Irã diz que EUA atuam na ordem internacional assim como na Copa – na base da trapaça
Presidente iraniano compara atuação dos Estados Unidos na política externa ao caso Balogun e acusa Washington de intimidar rivais e manipular regras
rep. publ. internet/Trump O presidente do Irã, Masoud Pezeshkian,comparou a condução da política externa dos Estados Unidos à polêmica envolvendo a tentativa de beneficiar o país Copa do Mundo. A declaração foi feita em meio à repercussão internacional do caso envolvendo o atacante Folarin Balogun e a informação de que o presidente dos Estados Unidos, Donald Trump, teria atuado junto à Fifa para discutir a situação do jogador.
Na mensagem, o líder iraniano afirmou que a postura do governo dos Estados Unidos como anfitrião do Mundial reproduz a mesma lógica adotada por Washington em sua atuação internacional. Segundo ele, o país recorre à intimidação, à manipulação das regras e à criação de obstáculos para favorecer seus próprios interesses.

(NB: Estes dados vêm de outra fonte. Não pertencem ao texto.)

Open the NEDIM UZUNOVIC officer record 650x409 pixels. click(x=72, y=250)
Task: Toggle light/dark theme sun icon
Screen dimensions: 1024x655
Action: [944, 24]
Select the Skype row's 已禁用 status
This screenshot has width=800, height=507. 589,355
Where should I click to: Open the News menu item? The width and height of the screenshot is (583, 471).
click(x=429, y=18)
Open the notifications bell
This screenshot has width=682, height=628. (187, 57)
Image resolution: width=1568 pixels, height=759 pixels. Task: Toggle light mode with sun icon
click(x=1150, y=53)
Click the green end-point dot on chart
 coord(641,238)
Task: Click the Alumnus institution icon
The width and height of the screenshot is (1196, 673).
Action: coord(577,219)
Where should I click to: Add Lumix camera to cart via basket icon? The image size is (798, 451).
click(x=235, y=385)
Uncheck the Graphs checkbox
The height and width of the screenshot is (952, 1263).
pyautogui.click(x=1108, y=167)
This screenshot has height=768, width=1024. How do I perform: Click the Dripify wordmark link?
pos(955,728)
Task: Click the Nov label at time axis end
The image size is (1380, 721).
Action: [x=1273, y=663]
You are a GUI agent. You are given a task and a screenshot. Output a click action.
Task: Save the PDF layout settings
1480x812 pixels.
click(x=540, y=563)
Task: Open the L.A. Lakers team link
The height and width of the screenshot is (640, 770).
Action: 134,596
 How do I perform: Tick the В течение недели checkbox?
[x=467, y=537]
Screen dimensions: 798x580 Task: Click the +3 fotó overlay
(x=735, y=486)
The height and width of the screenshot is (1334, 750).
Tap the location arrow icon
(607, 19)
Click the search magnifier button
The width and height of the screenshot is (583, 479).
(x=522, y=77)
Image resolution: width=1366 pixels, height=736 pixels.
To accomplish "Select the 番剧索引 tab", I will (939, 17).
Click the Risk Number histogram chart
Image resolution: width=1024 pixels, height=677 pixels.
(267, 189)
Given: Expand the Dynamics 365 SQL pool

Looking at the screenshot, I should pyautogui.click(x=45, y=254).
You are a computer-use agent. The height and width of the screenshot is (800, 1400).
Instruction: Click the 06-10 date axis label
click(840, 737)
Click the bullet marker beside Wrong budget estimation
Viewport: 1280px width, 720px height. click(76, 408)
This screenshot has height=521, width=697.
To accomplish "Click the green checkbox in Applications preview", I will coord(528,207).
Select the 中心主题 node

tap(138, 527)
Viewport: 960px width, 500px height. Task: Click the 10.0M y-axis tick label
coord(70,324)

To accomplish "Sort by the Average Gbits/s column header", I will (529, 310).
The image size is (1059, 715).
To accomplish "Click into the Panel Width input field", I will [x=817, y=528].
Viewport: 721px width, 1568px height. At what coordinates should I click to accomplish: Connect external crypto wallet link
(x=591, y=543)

“O comportamento do governo dos EUA como anfitrião da Copa do Mundo segue sua política externa familiar: dobrar regras, intimidar rivais, criar obstáculos e trapacear. Este é o manual de jogadas MAGA deles. O Irã rejeita esses jogos. Nós defendemos firmemente nossos direitos.”
A manifestação ocorre em meio ao aumento das críticas à FIFA pela decisão de permitir que Balogun disputasse as oitavas de final da Copa do Mundo, apesar de sua expulsão na partida anterior.
Entenda a polêmica envolvendo Balogun
A controvérsia teve início após a expulsão de Balogun na vitória dos Estados Unidos por 2 a 0 sobre a Bósnia e Herzegovina. Pelo Código Disciplinar da Fifa, o atacante deveria cumprir suspensão automática na partida seguinte, válida pelas oitavas de final.
Entretanto, o Comitê Disciplinar da Fifa decidiu suspender temporariamente a aplicação da punição, autorizando a presença do jogador no confronto contra a Bélgica. A decisão provocou questionamentos sobre o cumprimento das regras da entidade e gerou críticas de dirigentes, parlamentares e autoridades de diversos países.
Atuação da Casa Branca
O episódio ganhou repercussão internacional após reportagens publicadas pelo The New York Times e pela Associated Press. Segundo os dois veículos, Donald Trump telefonou ao presidente da Fifa, Gianni Infantino, para discutir o caso envolvendo Balogun.
As reportagens também afirmam que integrantes da Casa Branca acompanharam as articulações em conjunto com a Federação de Futebol dos Estados Unidos (US Soccer), alimentando suspeitas de interferência política em uma decisão disciplinar da entidade máxima do futebol mundial.